POLICÍA NACIONAL DE ECUADOR - Arquivo
MADRID 8 mar. (EUROPA PRESS) -
As autoridades equatorianas confirmaram nesta sexta-feira que cinco pessoas foram encontradas mortas na principal prisão do país, localizada em Guayaquil, um dia depois que pelo menos 25 pessoas foram mortas por armas de fogo em confrontos entre facções da gangue "Los Tiguerones", uma organização considerada terrorista pelas autoridades equatorianas.
"As causas desse infeliz evento ainda estão sendo investigadas e as respectivas autópsias estão sendo realizadas", explicou o Serviço Nacional de Atenção Integral a Adultos Privados de Liberdade e Adolescentes Infratores (SNAI) em um comunicado.
"No entanto, é importante ressaltar que não houve nenhum tumulto por parte dos detentos no centro", acrescentou o SNAI, acrescentando que eles "pedem ao público e à mídia que se refiram aos canais e fontes oficiais".

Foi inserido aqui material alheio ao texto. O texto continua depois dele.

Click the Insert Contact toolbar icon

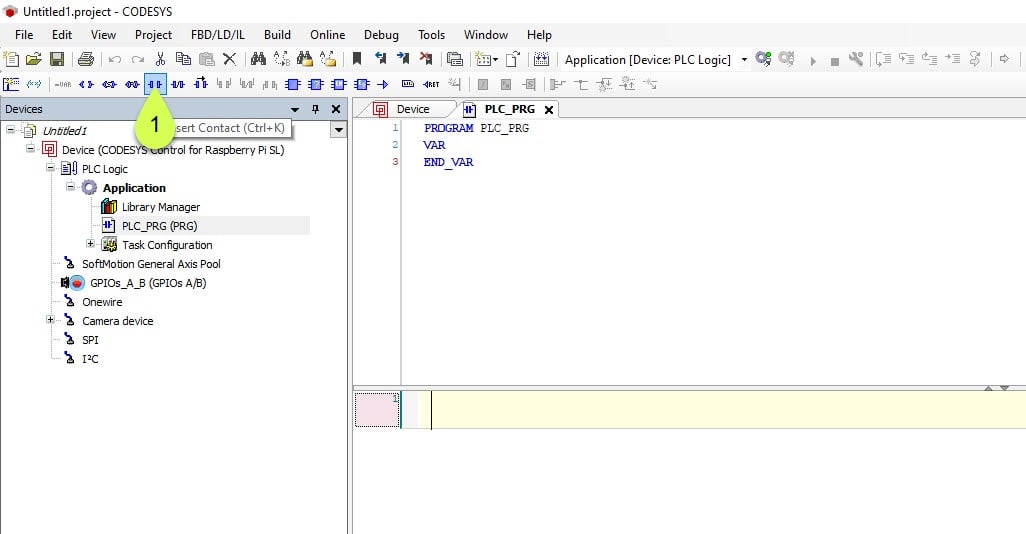tap(155, 84)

Os eventos sob investigação ocorreram na Penitenciaría del Litoral, na cidade de Guayaquil, uma das prisões mais problemáticas do país.
No dia anterior, pelo menos 25 pessoas foram mortas a tiros em confrontos entre facções da gangue "Los Tiguerones", uma organização considerada terrorista pelas autoridades equatorianas, em vários bairros localizados no noroeste da cidade de Guayaquil.
Os confrontos, apenas quatro dias depois que o governo renovou o estado de emergência por mais 30 dias devido à insegurança, ocorreram entre as facções "Igualitos" e "Fênix".
O Equador está passando por uma crise carcerária que levou o governo a declarar estado de conflito armado interno em janeiro deste ano, depois que um comando invadiu uma estação de televisão, culminando em uma escalada de violência que ocorreu nas prisões do país.